DIRECTIONS: Where the word "computer" shows up in the entries below, please copy the whole line.

[Items from a dataset]

+===+

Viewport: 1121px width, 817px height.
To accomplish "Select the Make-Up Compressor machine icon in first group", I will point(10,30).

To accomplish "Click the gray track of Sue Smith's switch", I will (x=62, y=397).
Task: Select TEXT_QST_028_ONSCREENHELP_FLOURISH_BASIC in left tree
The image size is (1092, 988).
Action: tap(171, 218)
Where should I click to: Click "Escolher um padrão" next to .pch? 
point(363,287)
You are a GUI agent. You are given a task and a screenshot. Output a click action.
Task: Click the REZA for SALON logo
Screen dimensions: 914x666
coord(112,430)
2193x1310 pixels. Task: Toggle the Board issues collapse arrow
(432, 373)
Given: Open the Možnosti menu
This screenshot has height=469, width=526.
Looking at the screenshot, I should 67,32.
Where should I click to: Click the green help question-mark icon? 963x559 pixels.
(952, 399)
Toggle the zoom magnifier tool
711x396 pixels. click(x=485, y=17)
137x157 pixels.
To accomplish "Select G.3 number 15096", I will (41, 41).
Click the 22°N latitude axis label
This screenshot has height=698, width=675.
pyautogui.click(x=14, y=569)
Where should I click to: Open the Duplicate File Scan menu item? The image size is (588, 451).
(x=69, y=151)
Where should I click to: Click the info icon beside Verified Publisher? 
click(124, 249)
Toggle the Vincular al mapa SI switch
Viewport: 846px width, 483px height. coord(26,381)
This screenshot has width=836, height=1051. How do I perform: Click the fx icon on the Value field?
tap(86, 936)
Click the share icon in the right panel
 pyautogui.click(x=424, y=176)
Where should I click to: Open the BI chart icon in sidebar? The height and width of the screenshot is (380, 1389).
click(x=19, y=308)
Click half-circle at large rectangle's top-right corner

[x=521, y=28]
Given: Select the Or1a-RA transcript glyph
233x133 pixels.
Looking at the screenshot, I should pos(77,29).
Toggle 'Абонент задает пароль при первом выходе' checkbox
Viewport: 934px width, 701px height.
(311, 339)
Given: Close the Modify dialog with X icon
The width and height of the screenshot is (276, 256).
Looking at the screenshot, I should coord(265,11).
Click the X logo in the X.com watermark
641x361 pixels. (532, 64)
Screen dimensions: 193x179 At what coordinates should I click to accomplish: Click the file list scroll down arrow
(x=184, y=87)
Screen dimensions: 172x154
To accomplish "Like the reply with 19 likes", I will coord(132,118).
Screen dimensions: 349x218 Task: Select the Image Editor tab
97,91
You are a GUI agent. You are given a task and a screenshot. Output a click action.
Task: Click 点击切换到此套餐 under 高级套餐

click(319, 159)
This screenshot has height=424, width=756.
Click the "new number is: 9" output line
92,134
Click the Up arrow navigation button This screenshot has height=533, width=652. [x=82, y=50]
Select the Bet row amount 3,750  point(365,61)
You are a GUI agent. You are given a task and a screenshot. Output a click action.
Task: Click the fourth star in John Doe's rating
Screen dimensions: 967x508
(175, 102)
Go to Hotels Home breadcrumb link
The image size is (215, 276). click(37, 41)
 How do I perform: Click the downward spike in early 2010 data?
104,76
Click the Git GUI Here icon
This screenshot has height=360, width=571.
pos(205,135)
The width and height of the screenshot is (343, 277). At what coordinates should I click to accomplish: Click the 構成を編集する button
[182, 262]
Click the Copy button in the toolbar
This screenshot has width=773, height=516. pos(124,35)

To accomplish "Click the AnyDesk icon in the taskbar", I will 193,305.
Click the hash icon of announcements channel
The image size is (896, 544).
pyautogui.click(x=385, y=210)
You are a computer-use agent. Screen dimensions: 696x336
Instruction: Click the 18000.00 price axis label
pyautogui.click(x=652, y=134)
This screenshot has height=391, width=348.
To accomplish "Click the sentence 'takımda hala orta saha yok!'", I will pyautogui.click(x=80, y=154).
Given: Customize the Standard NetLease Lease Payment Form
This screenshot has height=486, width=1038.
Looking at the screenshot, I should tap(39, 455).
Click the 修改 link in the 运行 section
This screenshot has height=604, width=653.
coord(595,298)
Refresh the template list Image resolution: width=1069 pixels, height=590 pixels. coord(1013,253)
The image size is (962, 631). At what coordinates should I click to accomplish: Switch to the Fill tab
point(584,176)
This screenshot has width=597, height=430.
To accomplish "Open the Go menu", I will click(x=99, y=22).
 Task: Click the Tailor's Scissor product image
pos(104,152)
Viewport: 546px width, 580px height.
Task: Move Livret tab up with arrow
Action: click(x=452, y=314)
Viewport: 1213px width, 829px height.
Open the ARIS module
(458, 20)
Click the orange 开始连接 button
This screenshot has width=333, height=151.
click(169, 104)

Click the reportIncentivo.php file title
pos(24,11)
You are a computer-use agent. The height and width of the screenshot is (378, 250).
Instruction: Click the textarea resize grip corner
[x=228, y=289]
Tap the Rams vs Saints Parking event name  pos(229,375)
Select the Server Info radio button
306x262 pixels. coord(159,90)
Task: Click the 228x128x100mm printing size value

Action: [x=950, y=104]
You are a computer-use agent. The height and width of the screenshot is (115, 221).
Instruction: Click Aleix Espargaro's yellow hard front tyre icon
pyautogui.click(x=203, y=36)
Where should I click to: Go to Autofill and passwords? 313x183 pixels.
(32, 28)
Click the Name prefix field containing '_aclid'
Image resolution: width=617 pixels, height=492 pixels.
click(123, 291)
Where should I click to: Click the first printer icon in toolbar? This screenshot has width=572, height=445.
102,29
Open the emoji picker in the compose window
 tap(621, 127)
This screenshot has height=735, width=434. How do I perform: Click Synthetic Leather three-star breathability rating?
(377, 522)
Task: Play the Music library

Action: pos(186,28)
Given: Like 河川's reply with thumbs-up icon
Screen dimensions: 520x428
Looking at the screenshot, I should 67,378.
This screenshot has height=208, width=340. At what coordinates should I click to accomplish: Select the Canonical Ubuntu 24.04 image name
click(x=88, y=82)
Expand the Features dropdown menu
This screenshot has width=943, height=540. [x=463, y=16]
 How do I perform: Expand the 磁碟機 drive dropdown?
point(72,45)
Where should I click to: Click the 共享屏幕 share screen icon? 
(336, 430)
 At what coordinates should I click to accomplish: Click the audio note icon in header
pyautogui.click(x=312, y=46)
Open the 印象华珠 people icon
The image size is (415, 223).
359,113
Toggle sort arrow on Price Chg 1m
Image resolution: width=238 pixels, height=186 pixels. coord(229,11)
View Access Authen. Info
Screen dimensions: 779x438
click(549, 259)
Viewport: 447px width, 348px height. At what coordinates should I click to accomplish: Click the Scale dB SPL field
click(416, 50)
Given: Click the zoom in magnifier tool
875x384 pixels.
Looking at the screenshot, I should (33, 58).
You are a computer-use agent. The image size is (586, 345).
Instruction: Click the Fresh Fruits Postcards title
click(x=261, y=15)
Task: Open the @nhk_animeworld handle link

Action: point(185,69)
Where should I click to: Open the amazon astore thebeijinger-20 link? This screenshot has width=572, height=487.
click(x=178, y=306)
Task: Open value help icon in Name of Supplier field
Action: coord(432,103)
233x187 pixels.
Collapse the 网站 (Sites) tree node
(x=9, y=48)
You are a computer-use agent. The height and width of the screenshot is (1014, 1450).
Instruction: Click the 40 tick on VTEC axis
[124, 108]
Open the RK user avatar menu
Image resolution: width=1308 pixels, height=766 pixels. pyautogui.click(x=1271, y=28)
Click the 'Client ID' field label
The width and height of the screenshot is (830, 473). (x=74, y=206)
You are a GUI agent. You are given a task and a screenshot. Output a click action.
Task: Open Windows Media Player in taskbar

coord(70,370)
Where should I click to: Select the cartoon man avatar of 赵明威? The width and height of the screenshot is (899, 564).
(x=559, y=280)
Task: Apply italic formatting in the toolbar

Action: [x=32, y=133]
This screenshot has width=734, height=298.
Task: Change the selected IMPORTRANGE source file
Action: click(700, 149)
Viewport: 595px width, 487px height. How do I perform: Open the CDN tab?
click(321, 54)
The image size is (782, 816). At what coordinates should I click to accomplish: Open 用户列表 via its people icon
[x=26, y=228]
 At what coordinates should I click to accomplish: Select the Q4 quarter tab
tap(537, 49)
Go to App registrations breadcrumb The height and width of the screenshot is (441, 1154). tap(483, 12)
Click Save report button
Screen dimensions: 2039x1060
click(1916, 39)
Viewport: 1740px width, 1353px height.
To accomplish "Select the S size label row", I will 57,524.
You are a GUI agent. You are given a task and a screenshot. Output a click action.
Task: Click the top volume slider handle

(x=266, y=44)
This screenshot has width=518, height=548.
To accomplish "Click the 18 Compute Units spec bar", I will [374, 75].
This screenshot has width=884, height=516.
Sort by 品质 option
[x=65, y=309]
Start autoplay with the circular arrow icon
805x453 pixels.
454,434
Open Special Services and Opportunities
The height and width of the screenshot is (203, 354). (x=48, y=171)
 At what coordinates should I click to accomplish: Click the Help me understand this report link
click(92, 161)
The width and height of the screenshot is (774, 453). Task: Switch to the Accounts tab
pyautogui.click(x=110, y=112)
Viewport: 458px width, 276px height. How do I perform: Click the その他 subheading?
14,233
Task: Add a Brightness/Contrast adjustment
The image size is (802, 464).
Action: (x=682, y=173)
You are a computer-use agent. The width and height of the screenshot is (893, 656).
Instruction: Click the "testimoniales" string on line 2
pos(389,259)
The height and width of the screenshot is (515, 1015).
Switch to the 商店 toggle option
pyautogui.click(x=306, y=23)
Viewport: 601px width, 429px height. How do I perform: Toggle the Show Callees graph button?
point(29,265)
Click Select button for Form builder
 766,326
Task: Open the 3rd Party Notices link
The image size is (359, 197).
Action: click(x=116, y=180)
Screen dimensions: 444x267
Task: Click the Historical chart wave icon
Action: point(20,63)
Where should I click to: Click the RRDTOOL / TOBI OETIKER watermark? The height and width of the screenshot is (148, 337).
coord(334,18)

+===+

REPLY:
You are a computer-use agent. Screen dimensions: 696x336
You are a computer-use agent. The height and width of the screenshot is (378, 250).
You are a computer-use agent. The height and width of the screenshot is (115, 221).
You are a computer-use agent. The image size is (586, 345).
You are a computer-use agent. The height and width of the screenshot is (1014, 1450).
You are a computer-use agent. The width and height of the screenshot is (893, 656).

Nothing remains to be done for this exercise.